In searching for planets and studying their stars, I’ve had the privilege to use some of the world’s great telescopes. However, our team has recently turned to an even larger system to study the cosmos: Earth’s forests.

We analyzed radioactive signatures left in tree rings around the world to study mysterious “radiation storms” that have swept over Earth half a dozen times in the past 10,000 years or so.
Our results, published today in Proceedings of the Royal Society A, rule out “solar superflares” as the culprit—but the true cause remains unknown.
A history written in tree rings
When high-energy radiation strikes the upper atmosphere it turns nitrogen atoms into radioactive carbon-14, or radiocarbon. The radiocarbon then filters through the air and the oceans, into sediments and bogs, into you and me, into animals and plants—including hardwoods with their yearly tree rings.

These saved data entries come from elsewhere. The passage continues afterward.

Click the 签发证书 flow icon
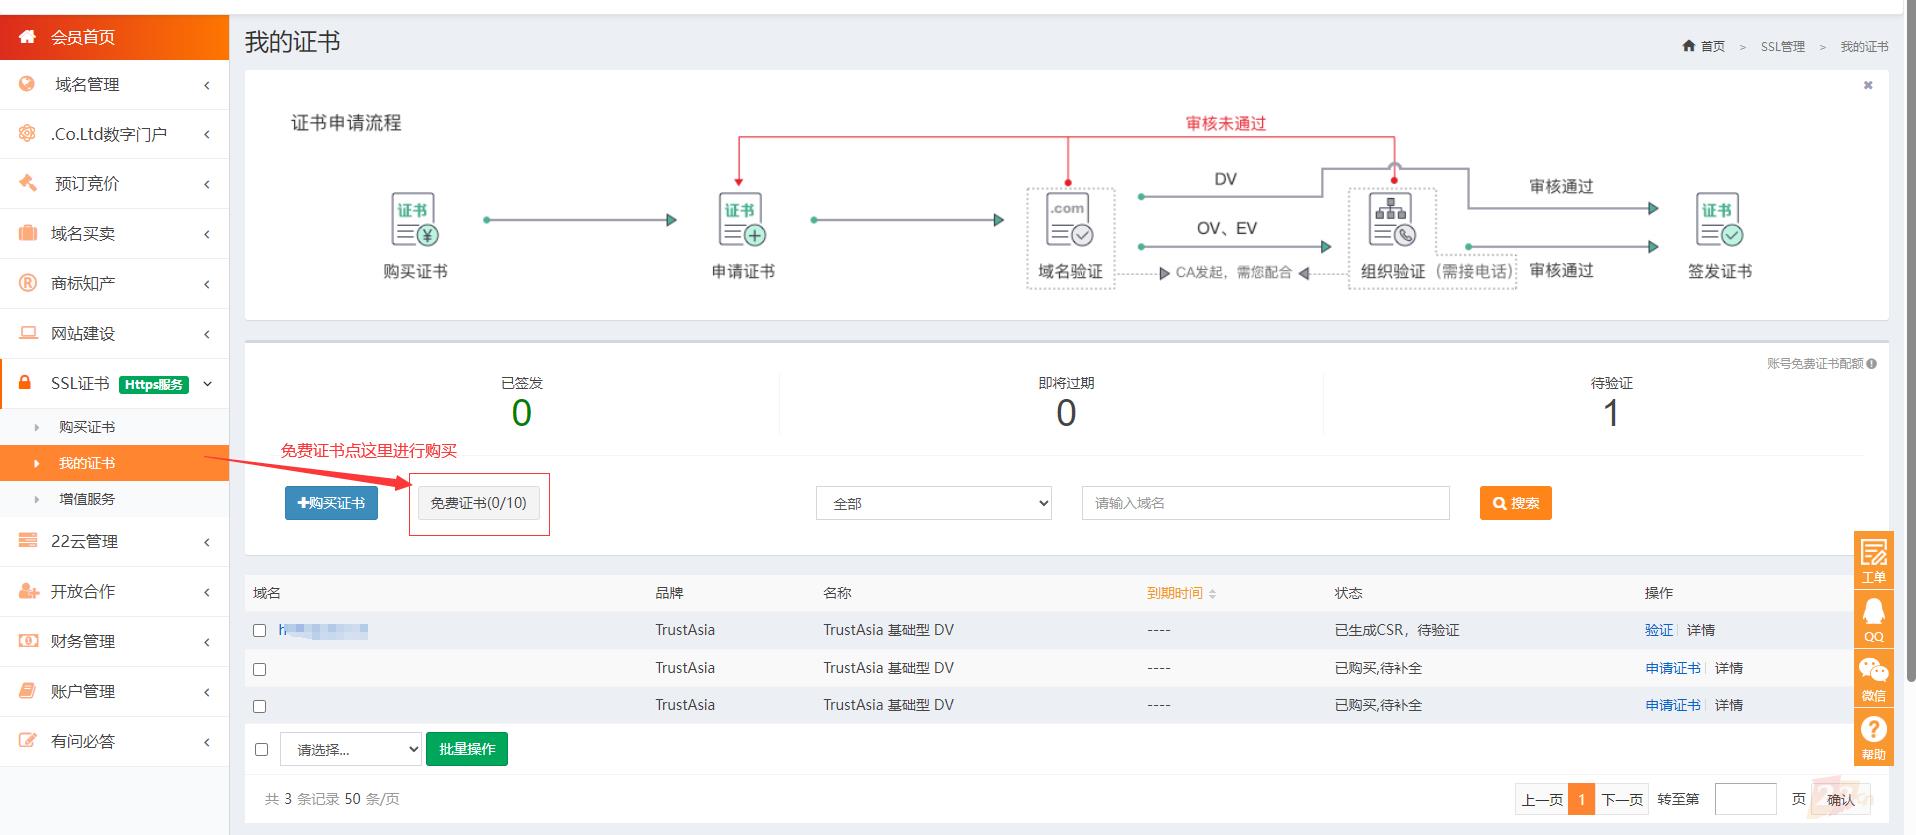The image size is (1916, 835). coord(1720,220)
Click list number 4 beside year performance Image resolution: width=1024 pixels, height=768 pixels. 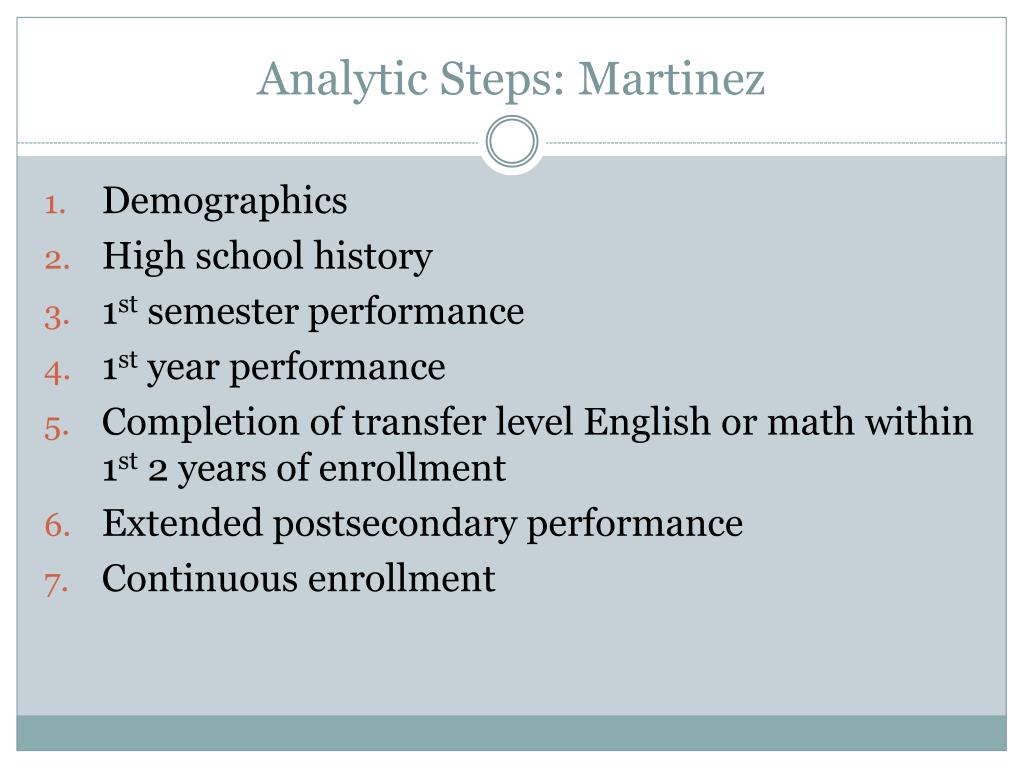(x=57, y=373)
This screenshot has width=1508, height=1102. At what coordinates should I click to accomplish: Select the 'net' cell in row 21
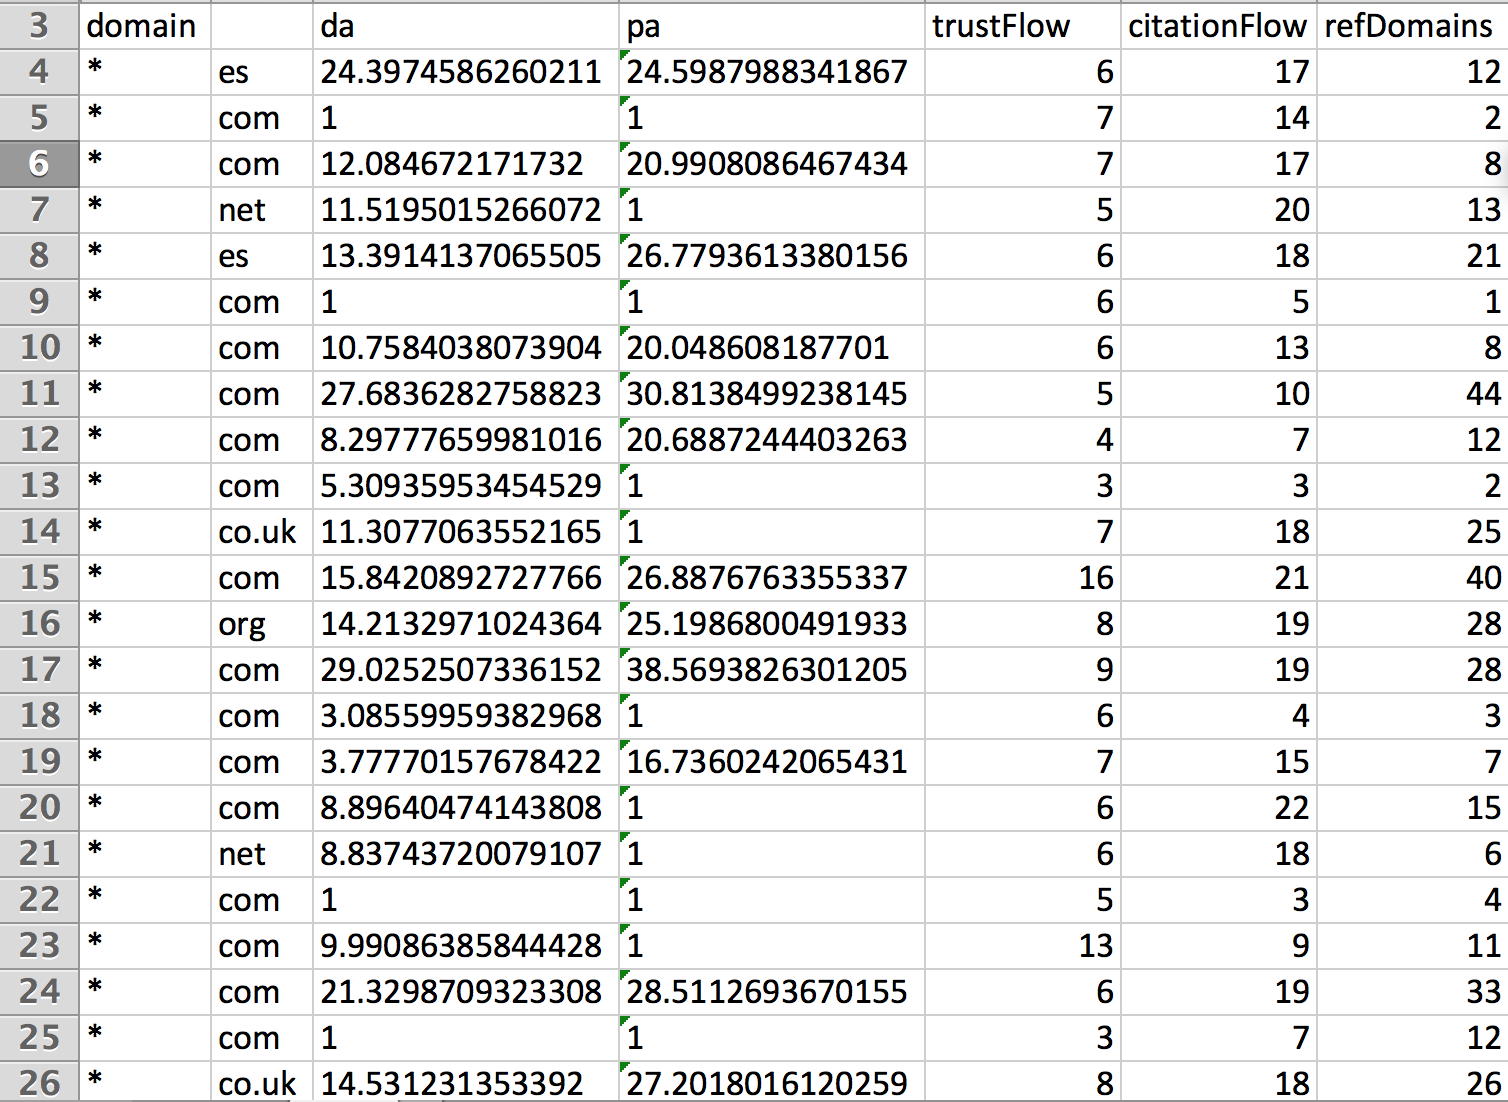coord(260,854)
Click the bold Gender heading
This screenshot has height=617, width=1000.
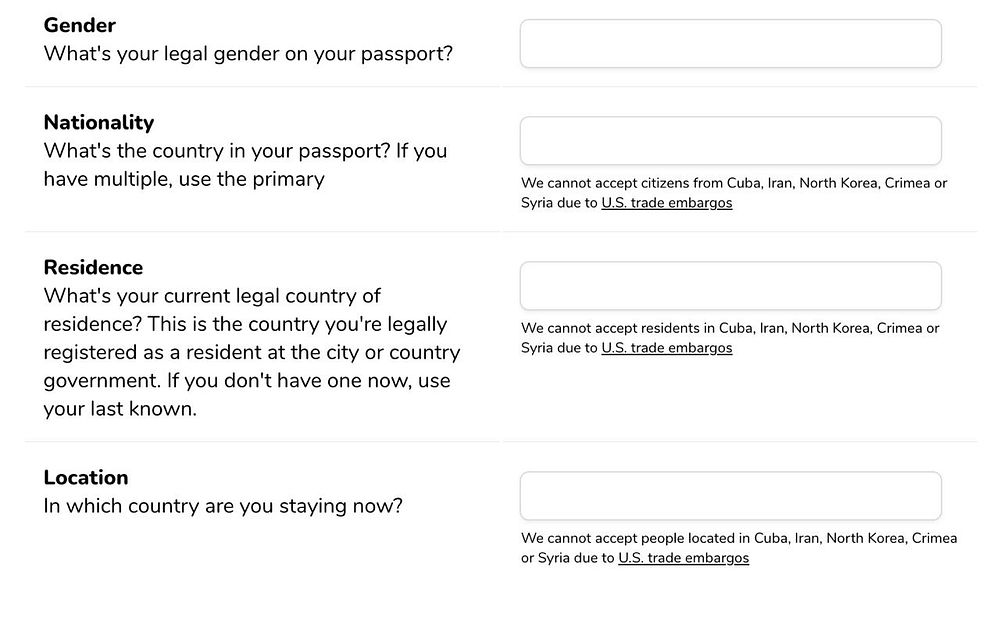point(80,25)
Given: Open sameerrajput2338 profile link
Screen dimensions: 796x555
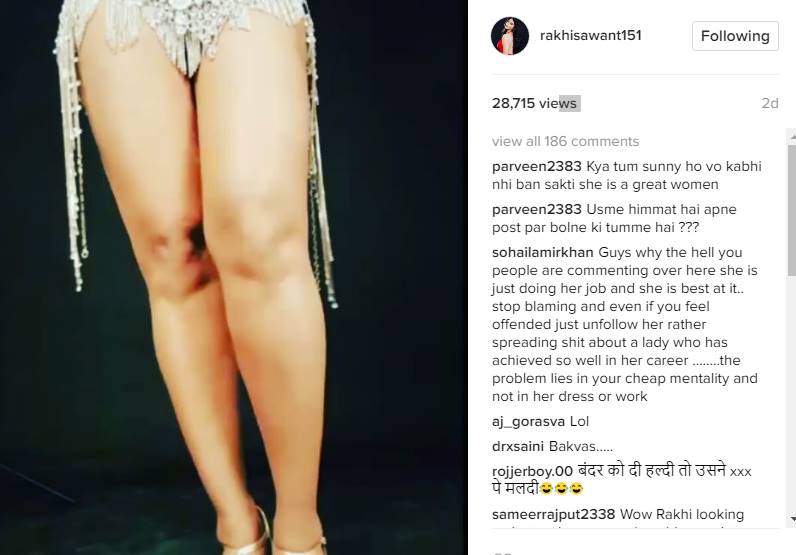Looking at the screenshot, I should click(553, 514).
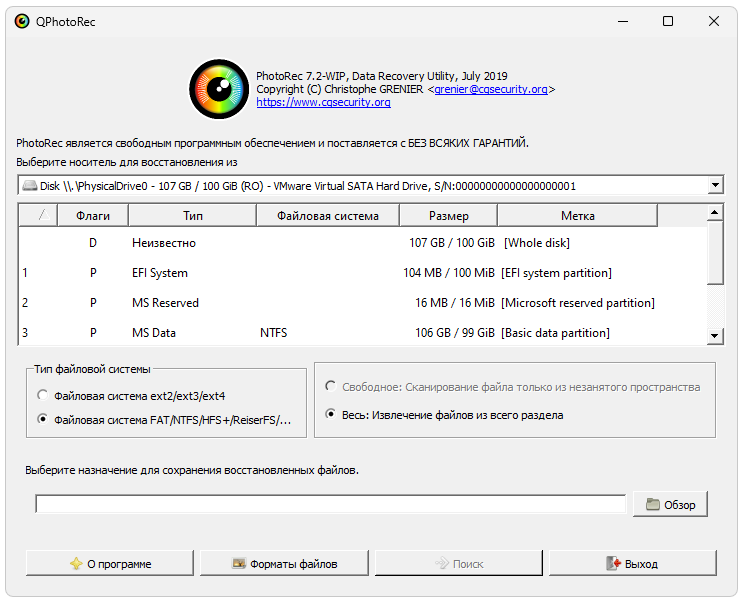743x602 pixels.
Task: Sort partitions by Размер column header
Action: tap(448, 216)
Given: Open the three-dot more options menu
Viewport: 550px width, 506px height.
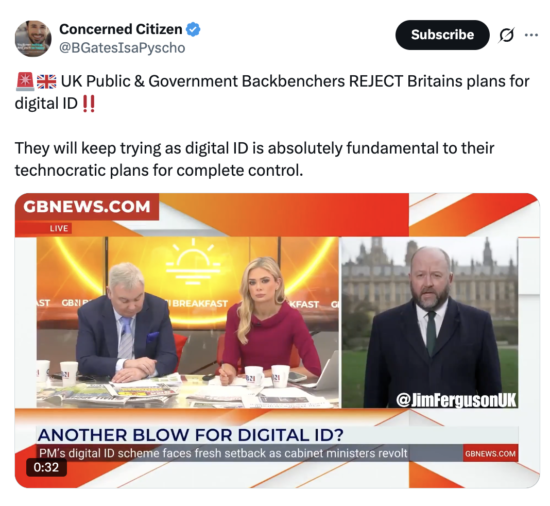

To archaeologists, radiocarbon is a godsend. After it is created, carbon-14 slowly and steadily decays back into nitrogen—which means it can be used as a clock to measure the age of organic samples, in what is called radiocarbon dating.
To astronomers, this is equally valuable. Tree rings give a year-by-year record of high-energy particles called “cosmic rays” going back millennia.
The magnetic fields of Earth and the sun shield us from cosmic rays shooting through the Galaxy. More cosmic rays reach Earth when these magnetic fields are weaker, and fewer when the fields are stronger.
This means the rise and fall of carbon-14 levels in tree rings encodes a history of the 11-year cycle of the solar dynamo (which creates the sun’s magnetic field) and the reversals of Earth’s magnetic field.